Question. Does every non-separating plane continuum have the fixed point property?

This is a very beautiful problem. In essence, it is asking whether every non-separating plane continuum is like a closed disk, or conversely, if every separating plane continuum is like a circle.

Many other open problems are not explicitly about subsets of the plane, but it helps to think about whether they are true for spaces that can be embedded in the plane. The plane is, in many cases, the nicest embedding space that does not make a problem trivial (the real line lacks sufficient complexity).

In this post I would like to compile a list of topological properties of the plane. They should be fairly easy to state, and it is perfectly okay to state a result in (non-trivially) different ways.

I know that this is a general request, but it would be extremely helpful to me.

Jordan Curve Theorem. Every simple closed curve separates the plane into two components.

Denjoy–Riesz Theorem. Every compact totally disconnected subset of the plane is contained in an arc.

(Kuratowski).

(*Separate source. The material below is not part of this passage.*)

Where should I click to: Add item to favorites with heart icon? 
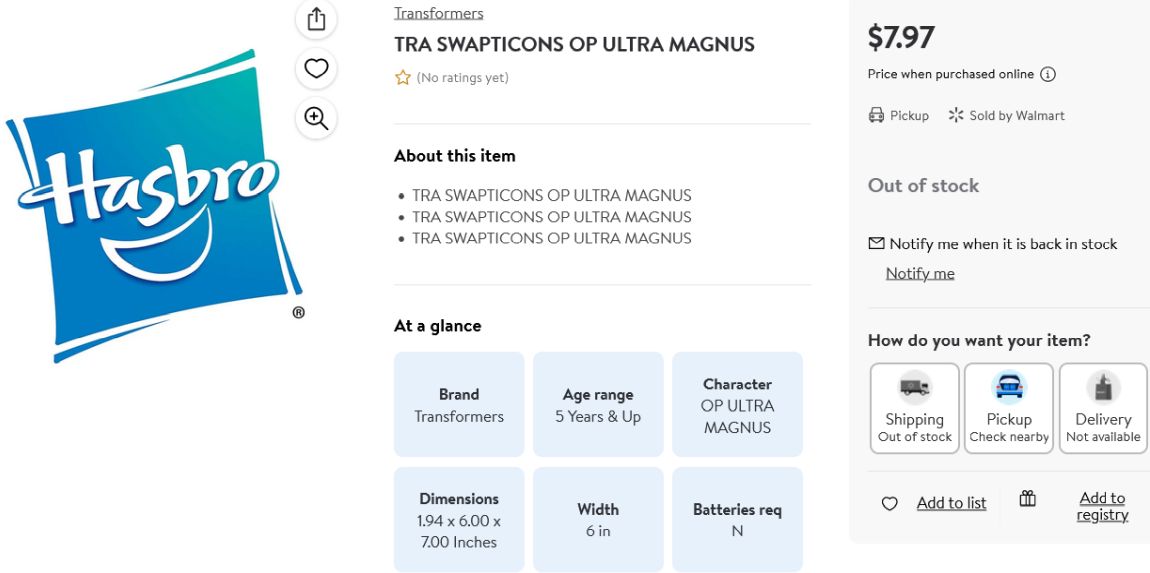point(316,69)

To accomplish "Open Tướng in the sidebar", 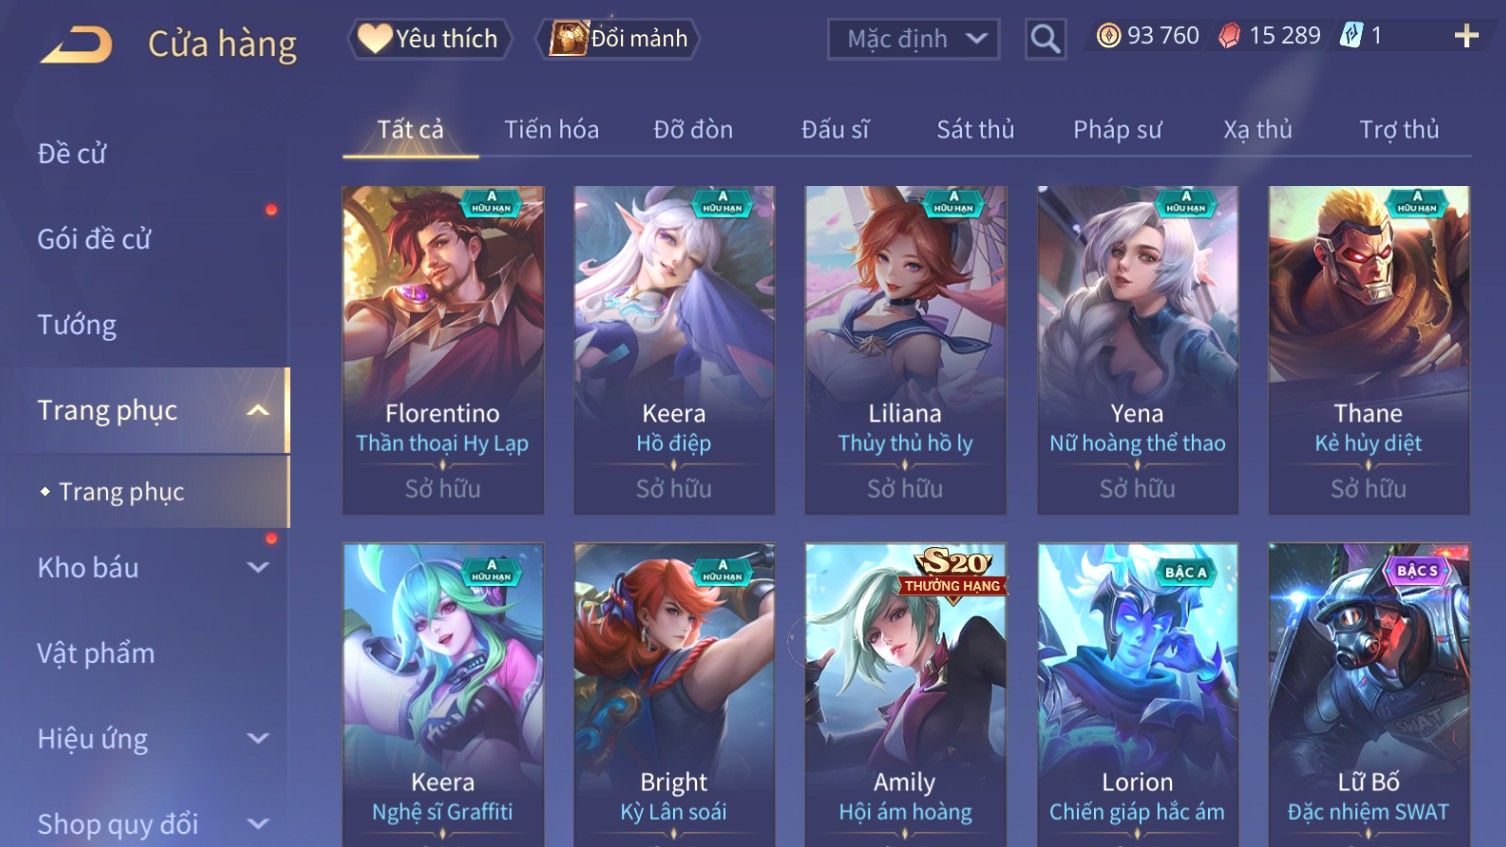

If a plane continuum $X$ is the common boundary of three of its complementary components, then $X$ is either indecomposable or the union of two proper indecomposable subcontinua.

(Rudin). If there are three arcs in the plane which do not contain the point $x$ and which have only their end-points in common, then one of these arcs is separated from $x$ by the union of the other two.

Nice theorems of the geometric variety are also welcome.

Sylvester–Gallai Theorem. Given a finite number of points in the plane, either all the points are collinear, or there is a line which contains exactly two of the points.

Erdős–Anning Theorem An infinite number of points in the plane can have mutual integer distances only if all the points lie on a straight line.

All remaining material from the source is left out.